**ASSIGNMENT:**
Gather all lines with "computer" from the records.

#### GIVEN RECORDS

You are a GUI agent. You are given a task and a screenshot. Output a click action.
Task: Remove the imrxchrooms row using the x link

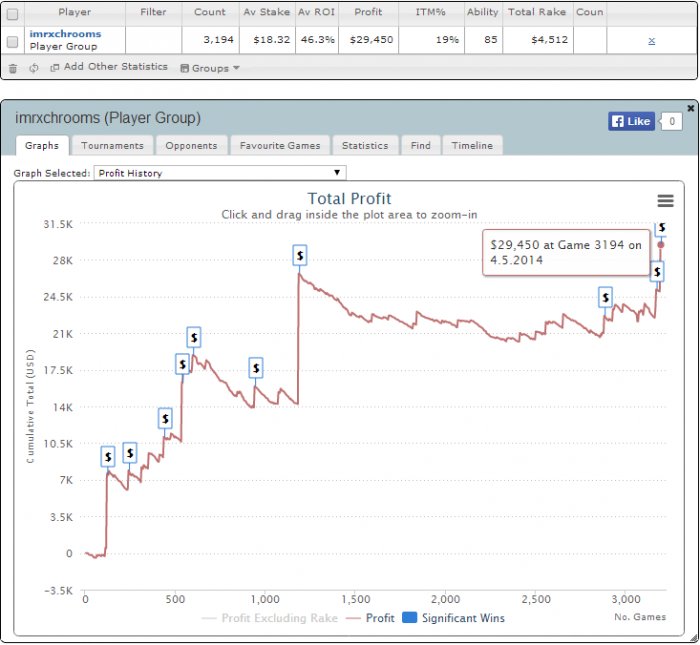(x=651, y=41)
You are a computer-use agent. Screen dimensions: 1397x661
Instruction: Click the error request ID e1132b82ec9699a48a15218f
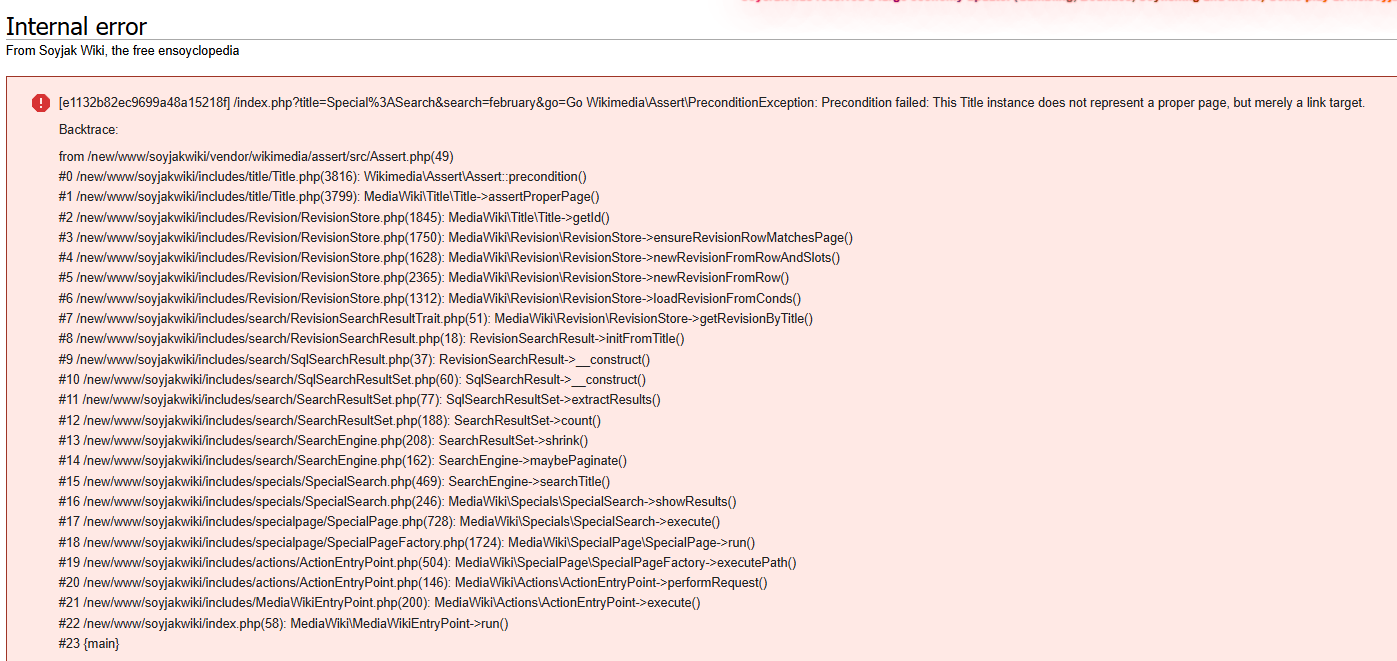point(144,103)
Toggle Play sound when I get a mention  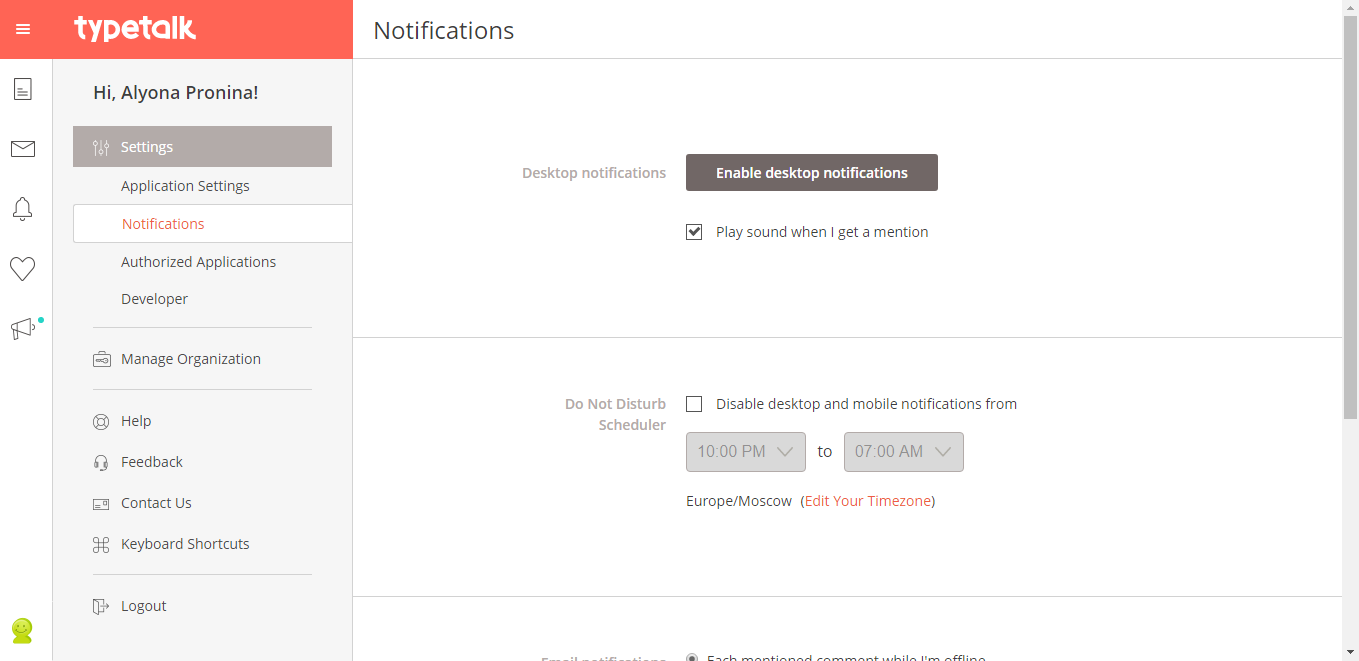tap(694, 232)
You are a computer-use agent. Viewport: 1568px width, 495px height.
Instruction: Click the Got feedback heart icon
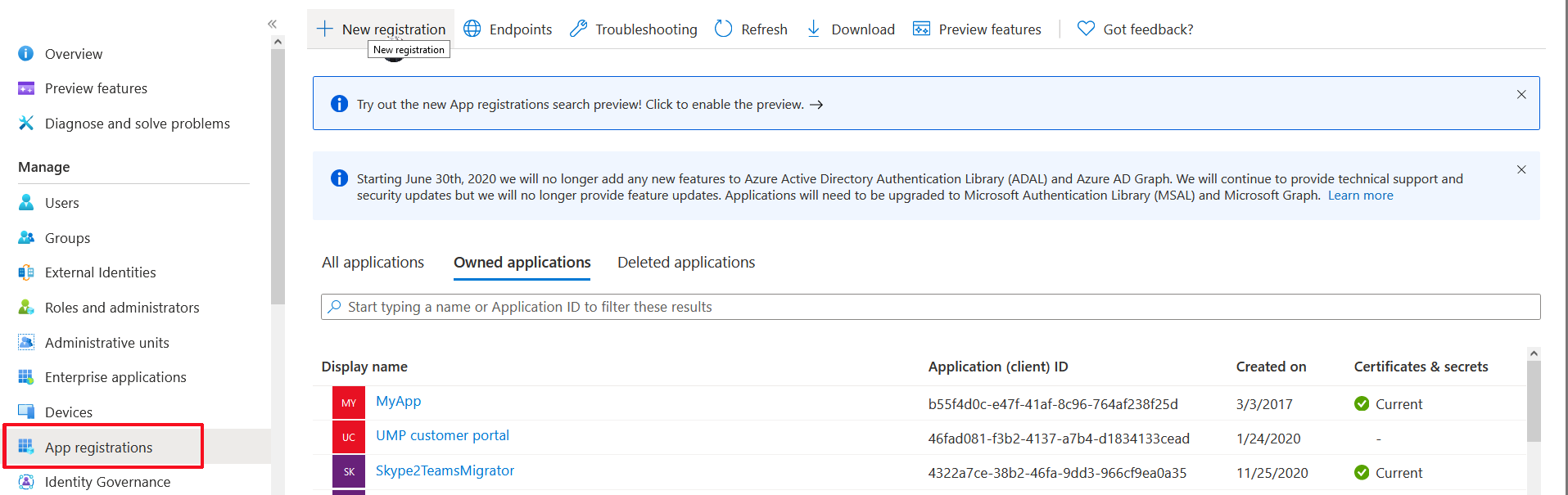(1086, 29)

########

**ANSWER SPACE:**
You are a computer-use agent. Screen dimensions: 1397x661
You are a computer-use agent. Viewport: 1568px width, 495px height.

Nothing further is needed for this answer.